"Die Biene und der Kurt" von Robert Seethaler

  • Auf dieses Buch bin nur durch den Thread hier gekommen und gut, daß gleich ein rechtes Geschrei gemacht wurde darum, denn sonst wäre es mir nicht im Sinn geblieben und mir wär etwas Außergewöhnliches entgangen, beim Lesen - und beim Schreiben, denn ich merke eben, daß ich im Moment just so formuliere wie der Herr Autor.
    :grin


    Es ist eine tolle Geschichte, ein tolles setting, auch wenn alles altbekannt ist. Jugendliche Ausreißerin, ältlicher Tingeltangel- Rock 'n Roll-Held, Verfolgungsjagd, Träume, Liebe, Schäume und Schluß. Roadmovie.

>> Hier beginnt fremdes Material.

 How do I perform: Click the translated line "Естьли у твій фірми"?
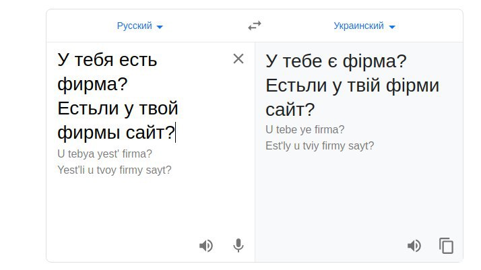352,86
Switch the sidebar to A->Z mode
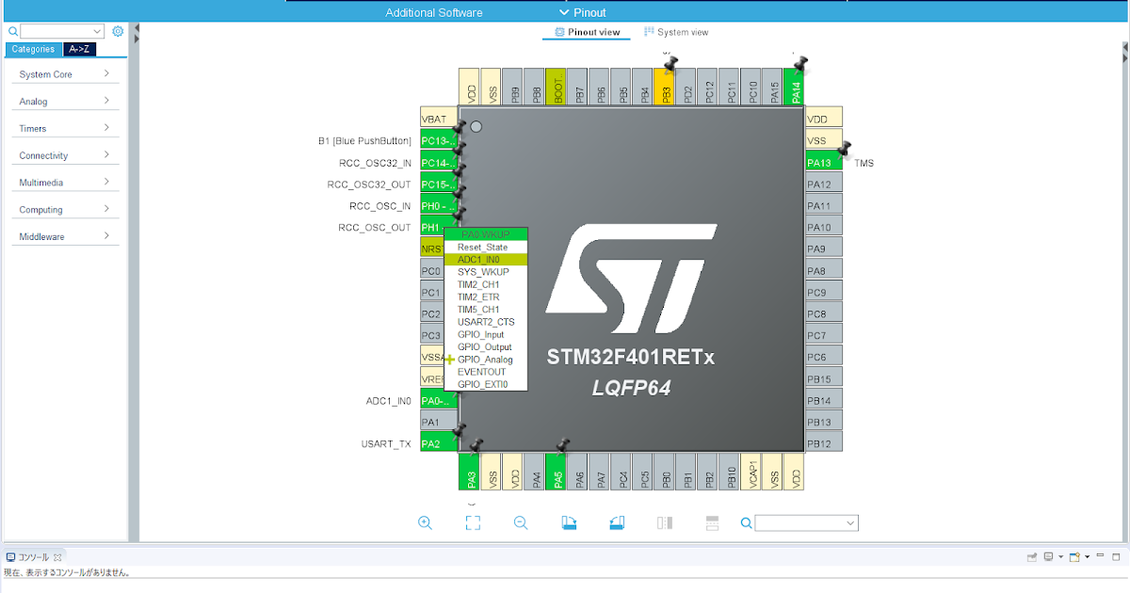Image resolution: width=1130 pixels, height=593 pixels. point(78,49)
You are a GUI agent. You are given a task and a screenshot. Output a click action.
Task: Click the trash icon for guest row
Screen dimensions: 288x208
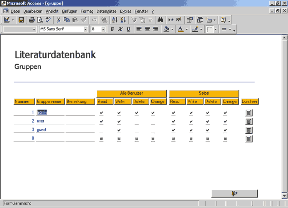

    Es ist spannend und schön und es ist vor allem schrecklich traurig. Es ist ein Buch, bei dessen Lektüre man glücklich lächelt, während einem die Tränen in den Augen stehen, weil das Leben so schlimm ist.
    Das Häßliche und das Schöne liegen ganz dicht nebeneinander, sagt uns der Autor, Liebe und Leid wechseln sich im Sekundentakt ab.


    Die Handlung ist ziemlich verrückt, wäre es nicht so bestechend formuliert und rasant dargeboten, würde man dem Autor kein Wort glauben. Die Wendungen und Zufälle sind einfach abseitig, aber so ist auch das Leben, also stimmt es doch. :gruebel
    Grotesk und einzigartig schön, schrecklich und liebevoll, dreckig und zärtlich. Illusion und Entzauberung von einem Satz auf den nächsten.


    Gekämpft habe ich vor allem mit der Erzählhaltung, wir haben nämlich einen allwissenden, kommentierenden Erzähler. Wie er es fertigbringt, daß sich die dadurch entstehende Distanz zu den Figuren im Lauf der Seiten verflüchtigt, bis man sie eigentlich nur noch in den Arm nehmen und drücken möchte, ist hohe Schreibkunst. Aber anstrengend zu lesen.


    Die Sprache ist wunderbar, poetisch, drastisch, sperrig und einschmeichelnd zugleich.


    Zur Illustration eine meiner Lieblingsstellen:


    Eine Perle liegt da. So matt-silbrig schimmernd, so dunkel regenbogenfarbig glänzend liegt die da in der Nacht, wie auf schwarzem Samt. So schaut das aus. Der Samt ist eine Pfütze, das Regenbogenschimmern ist Schmieröl, und die Perle ist der Mond, der sich spiegelt im öligen Wasser. So ist das.


    So ist das. Poesie und Prosaisches dicht beieinander. Es tut der Schönheit keinen Abbruch. Daß es danach recht gewalttätig weitergeht, auch nicht.


    Fast still ist es. Nur so ein leises Wummern. Sonst nichts. Aber jetzt kracht es. Es wird hell und das Wummern laut. Die Mondperle zittert und zerfällt, rinnt und purzelt auseinander. Zerschlagen wird die. Und zwar von Kurts Gesicht. Das klatscht nämlich mitten hinein in die Pfütze ...


    So traurig die Geschichte im Grund ist, so beruhigend ist die Stimmung, die sie austrahlt. Versöhnlich. Menschen und das Leben. Es gehört halt zusammen. So ist das.


    Leseempfehlung, aber einen langen Atem sollte man mitbringen.
    Den braucht man fürs Leben ja auch.


    ;-)


    magali

    Ich und meine Öffentlichkeit verstehen uns sehr gut: sie hört nicht, was ich sage und ich sage nicht, was sie hören will.